Rio de Janeiro - A Economist Intelligence Unit (EIU), centro de pesquisas da revista britânica ''The Economist'', divulgou ontem estudo inédito sobre o Brasil, patrocinado por um banco privado, afirmando que o País ''está na moda'' e no caminho para um crescimento sustentado da economia acima de 5% ao ano. Na onda do otimismo em relação ao País, a revista cita a Copa do Mundo de 2014 e as Olimpíadas em 2016 e projeta crescimento de 7,8% para 2010, acima dos 7,3% previstos pelo Banco Central (BC).
Mas a pesquisa, feita com 535 executivos de grandes empresas e de diferentes países, argumenta que o País só conseguirá manter o nível elevado de crescimento no longo prazo caso vença quatro desafios básicos. Além de investimentos em infraestrutura e educação, gargalos bastante debatidos internamente, a Economist também aponta a inovação e o reconhecimento internacional como cruciais neste processo.
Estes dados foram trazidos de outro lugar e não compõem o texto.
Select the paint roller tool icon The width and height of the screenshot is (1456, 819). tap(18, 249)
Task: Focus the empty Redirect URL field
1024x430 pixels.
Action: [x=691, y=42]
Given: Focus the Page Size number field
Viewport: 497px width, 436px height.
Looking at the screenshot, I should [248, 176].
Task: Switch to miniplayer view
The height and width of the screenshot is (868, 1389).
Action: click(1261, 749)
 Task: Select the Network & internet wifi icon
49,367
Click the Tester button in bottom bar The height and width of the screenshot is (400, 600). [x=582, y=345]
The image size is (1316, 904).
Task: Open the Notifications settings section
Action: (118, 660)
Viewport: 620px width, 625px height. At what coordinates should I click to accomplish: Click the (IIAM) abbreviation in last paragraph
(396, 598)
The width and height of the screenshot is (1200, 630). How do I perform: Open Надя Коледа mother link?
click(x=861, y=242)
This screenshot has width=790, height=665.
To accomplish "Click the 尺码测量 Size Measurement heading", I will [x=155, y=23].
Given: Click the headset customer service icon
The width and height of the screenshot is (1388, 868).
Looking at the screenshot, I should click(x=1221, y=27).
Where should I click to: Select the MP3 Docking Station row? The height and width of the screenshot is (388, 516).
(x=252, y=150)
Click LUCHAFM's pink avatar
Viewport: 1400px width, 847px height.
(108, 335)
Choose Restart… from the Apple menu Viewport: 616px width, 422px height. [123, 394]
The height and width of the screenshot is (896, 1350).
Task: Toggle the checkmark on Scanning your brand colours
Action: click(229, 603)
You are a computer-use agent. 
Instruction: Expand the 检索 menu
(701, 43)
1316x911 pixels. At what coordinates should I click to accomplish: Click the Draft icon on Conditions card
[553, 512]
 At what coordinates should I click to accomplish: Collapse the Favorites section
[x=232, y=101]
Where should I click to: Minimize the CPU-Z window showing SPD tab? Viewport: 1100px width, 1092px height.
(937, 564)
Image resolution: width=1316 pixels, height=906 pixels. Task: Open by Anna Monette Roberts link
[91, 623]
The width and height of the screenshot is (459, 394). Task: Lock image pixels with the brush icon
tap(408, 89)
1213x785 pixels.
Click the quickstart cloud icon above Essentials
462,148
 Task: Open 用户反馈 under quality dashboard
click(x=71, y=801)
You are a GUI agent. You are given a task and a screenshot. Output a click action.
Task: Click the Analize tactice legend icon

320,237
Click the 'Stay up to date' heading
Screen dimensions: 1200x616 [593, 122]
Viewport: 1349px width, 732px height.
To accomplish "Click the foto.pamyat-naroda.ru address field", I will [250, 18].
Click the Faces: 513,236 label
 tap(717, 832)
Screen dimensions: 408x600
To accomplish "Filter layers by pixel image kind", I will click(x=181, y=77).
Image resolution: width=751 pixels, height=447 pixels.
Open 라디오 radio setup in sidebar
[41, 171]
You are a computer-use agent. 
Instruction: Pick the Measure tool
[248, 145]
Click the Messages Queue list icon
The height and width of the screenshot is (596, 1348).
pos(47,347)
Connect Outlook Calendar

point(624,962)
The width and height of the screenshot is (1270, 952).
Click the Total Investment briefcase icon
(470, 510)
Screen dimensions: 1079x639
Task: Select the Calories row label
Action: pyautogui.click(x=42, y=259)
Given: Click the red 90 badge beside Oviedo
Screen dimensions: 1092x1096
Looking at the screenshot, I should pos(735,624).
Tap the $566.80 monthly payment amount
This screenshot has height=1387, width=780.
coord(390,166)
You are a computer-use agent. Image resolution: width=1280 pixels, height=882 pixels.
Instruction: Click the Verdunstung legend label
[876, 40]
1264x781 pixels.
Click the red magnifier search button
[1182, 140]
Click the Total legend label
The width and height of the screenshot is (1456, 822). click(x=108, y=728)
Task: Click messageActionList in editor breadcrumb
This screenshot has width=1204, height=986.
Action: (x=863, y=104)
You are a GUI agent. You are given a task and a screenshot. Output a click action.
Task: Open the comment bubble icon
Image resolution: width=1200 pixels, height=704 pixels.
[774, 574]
''A pesquisa confirma carências muito conhecidas no Brasil e muito claras aos olhos dos que podem ajudar a investir mais'', diz o economista-chefe do banco no Brasil, André Loes. ''Os desafios na educação são óbvios, e na infraestrutura nem se fala. Mas me chamou a atenção os desafios em inovação e imagem de marca.''
De acordo com o relatório de 27 páginas intitulado ''Como investidores vêem o Brasil e como o Brasil vê o mundo'', 84% dos entrevistados afirmaram que marcas brasileiras não são muito reconhecidas ou muito consideradas em outros países. Apenas 3% dos entrevistados americanos acreditam que as marcas brasileiras são altamente reconhecidas e consideradas.
Apesar dos avanços nas chamadas ''tecnologias verdes'', o investimento em inovação é apontado como relativamente baixo e insuficiente. E mesmo os pequenos investimentos de hoje poderiam produzir resultados significativamente melhores, segundo o estudo. ''Os brasileiros são vistos como muito bons em relação à sua capacidade de adaptar experiências internacionais, mas como profissionais que pouco produzem inovação'', diz Loes.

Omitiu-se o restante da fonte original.